Opinión | Isla Martinica
Un rey para el nuevo año

El rey Felipe VI durante la visita a una falla de Torrent. / LEVANTE-EMV
El 28 de octubre murieron en trágicas circunstancias más de doscientos españoles, pero, por contra, nació un rey. Lo uno es tan importante como lo otro, además lo primero provocó lo segundo. En un tiempo ya pasado, el padre del ahora rey pasó también por algo similar, aunque, afortunadamente, no tuvo que fallecer ningún compatriota para que se produjese el advenimiento. Todos desearíamos que, para que haya una majestad en esta España nuestra, no hubiera de suceder una desgracia en el país, si bien, hasta la fecha, ha sido así. Es la España de las dos caras, la de siempre, la del bien y del mal, la de Abel y Caín, y no pueden funcionar la una sin la alternante, como la machadiana, a riesgo de la consunción.
La proclamación del nuevo rey, al contrario de los habituales fastos de latitudes más al norte, tuvo lugar sobre el mismo barro y entre vivas muestras de indignación para luego acoger al soberano como si fuese un hermano mayor. Fue una dura prueba de honor y de valentía, cual ordalía, de la que salió airoso y con un aura que ha ido creciendo al son de la algarada. Es de recordar que Felipe VI acudió a Paiporta, acompañado de las altas instancias del gobierno local y nacional, como quien va al paseo por la Gran Vía de Madrid, aunque sólo él supo ganarse a un pueblo a golpe de empellones, insultos y lanzamiento de todo tipo de objetos. Mantuvo el temple, tanto como la compostura y la dignidad de un soberano largamente curtido en el conflicto, y así se lo premiaron los afectados por la gota fría. La cordialidad de la que hizo gala, el paciente consejo a las airadas víctimas, más que próximas a la sublevación, y el sentido abrazo a cuantos se le acercaron confirmaron que hay Jefe de Estado para rato.
Se ganó el respeto de una comunidad devastada y, por extensión, el reconocimiento y aplauso de una nación, que nunca había dejado de ser la suya, pero con lo vivido en aquel momento experimentó una situación parecida a la del padre en una fecha histórica, la del 23 de febrero de 1981, cuando los españoles estábamos en ascuas por la posibilidad de perder la democracia recién estrenada. Bien es verdad que Felipe VI no pudo evitar el ahogamiento de cientos de españoles ni la consecuente desesperación de miles de familias en las márgenes del Barranco del Poyo, pero, igualmente, nadó con suma elegancia entre aquellos que únicamente demandaban un poquito más que comprensión del cortejo de autoridades desplazado a Valencia. Ni los cuerpos de seguridad, avezados en tumultos y complicaciones diversas, estuvieron a la altura de una dignidad que ya queda para los anales de la historia.

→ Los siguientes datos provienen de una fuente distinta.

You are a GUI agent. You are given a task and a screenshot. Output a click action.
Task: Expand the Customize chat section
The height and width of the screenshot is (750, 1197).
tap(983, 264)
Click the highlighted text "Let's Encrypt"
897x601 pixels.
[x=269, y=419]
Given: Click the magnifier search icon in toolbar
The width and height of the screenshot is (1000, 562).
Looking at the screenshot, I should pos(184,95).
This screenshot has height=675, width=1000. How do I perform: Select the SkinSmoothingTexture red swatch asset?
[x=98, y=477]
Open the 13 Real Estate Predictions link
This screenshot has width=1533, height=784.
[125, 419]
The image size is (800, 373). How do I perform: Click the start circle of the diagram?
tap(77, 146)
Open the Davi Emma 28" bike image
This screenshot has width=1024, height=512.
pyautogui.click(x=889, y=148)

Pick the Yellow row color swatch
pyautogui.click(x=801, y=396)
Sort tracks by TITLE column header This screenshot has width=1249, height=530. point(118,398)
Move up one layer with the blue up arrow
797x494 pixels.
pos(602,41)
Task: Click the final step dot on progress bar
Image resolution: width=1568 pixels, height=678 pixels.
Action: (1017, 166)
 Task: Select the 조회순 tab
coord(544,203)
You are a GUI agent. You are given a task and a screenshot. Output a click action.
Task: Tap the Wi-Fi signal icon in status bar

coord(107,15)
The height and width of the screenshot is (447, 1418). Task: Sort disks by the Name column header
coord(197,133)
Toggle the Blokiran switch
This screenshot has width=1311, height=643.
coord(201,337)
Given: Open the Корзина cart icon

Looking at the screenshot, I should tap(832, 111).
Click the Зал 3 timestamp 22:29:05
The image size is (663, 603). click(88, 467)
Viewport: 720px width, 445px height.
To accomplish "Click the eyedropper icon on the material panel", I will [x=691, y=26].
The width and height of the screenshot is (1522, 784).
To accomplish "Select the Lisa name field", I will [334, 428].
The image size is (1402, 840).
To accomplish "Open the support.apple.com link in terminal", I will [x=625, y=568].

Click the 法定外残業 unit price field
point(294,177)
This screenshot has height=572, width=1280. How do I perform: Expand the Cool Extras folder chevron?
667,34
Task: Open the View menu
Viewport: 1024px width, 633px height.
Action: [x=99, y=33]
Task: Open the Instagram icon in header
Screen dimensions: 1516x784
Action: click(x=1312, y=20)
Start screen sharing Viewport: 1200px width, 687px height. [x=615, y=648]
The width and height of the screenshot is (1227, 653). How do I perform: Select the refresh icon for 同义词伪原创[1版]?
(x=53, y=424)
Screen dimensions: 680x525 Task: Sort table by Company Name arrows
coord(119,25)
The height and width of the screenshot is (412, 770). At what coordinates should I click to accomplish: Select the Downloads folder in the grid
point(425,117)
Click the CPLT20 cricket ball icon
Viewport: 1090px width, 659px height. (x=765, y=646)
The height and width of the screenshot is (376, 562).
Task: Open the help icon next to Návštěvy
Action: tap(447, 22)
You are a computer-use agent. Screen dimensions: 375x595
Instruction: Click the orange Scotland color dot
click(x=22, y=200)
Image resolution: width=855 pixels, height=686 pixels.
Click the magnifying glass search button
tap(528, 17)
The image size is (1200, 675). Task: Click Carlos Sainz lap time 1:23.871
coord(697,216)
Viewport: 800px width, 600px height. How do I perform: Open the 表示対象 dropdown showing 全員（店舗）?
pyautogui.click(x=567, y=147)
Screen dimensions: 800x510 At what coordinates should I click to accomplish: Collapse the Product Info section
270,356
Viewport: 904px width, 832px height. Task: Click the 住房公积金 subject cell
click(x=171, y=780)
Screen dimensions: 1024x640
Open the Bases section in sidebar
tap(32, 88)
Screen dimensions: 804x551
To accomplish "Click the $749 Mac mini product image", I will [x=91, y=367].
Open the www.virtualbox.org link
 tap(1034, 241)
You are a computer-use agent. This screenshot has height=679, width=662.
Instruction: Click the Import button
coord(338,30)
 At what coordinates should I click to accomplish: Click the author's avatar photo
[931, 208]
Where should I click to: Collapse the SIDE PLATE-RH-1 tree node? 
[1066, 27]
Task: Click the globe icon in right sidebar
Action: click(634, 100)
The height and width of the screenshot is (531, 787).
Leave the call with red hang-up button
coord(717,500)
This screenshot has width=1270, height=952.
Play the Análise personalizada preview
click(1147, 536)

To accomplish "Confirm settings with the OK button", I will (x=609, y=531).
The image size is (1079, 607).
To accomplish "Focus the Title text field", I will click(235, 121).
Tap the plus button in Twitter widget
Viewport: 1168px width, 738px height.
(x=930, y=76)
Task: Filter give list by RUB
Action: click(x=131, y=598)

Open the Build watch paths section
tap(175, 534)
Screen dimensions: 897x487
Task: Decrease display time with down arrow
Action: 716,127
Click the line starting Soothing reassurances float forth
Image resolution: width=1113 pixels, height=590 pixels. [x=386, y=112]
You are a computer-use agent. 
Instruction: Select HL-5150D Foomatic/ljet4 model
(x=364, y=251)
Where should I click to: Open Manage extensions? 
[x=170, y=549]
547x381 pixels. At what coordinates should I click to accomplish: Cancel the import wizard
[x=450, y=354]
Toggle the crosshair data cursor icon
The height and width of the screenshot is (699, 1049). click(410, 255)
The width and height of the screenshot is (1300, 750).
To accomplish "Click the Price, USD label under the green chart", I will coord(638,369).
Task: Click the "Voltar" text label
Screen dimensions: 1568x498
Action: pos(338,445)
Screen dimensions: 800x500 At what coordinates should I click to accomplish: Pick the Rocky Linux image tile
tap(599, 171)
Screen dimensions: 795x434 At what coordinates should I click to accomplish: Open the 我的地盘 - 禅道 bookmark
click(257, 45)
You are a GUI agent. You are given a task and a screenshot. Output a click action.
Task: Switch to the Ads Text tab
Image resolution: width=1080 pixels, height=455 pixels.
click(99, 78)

Como casi siempre, cuando algo sube, normalmente se produce un efecto de idéntica intensidad en sentido contrario. Quienes cayeron hasta la ignominia, dejando en evidencia a la clase política, fueron los representantes de las instituciones garantes de los servicios y derechos de los afectados que, si por algo se distinguieron, fue, justamente, por la ausencia de tales garantías. Particulares dianas de las invectivas de las gentes del lugar, uno de ellos, el más cobarde y rastrero, puso los pies en polvorosa y, para hacer menos ostensible su desaire, denunció por agresión a los que habían dejado clara su incompetencia y deslealtad con el pueblo, mientras que un segundo, apellidado Mazón, buscó cobijo en el corpachón de un rey tan grande y alto como él bajo y miserable. En fin, toda una lección de historia en vivo y en directo.
A partir de finales de octubre, Felipe VI hizo olvidar, definitivamente, a su padre y alcanzó el reinado por méritos propios. A buen seguro, tras la intentona de Tejero, hubo muchos artículos sobre la figura de Juan Carlos I, todos ellos de tono elogioso, pero lo de su hijo es muy diferente, puesto que el vástago ha superado de largo al emérito y abierto un nuevo capítulo en la historia de España cuyo epígrafe no puede ser menos elocuente: del barro a la gloria en apenas un instante.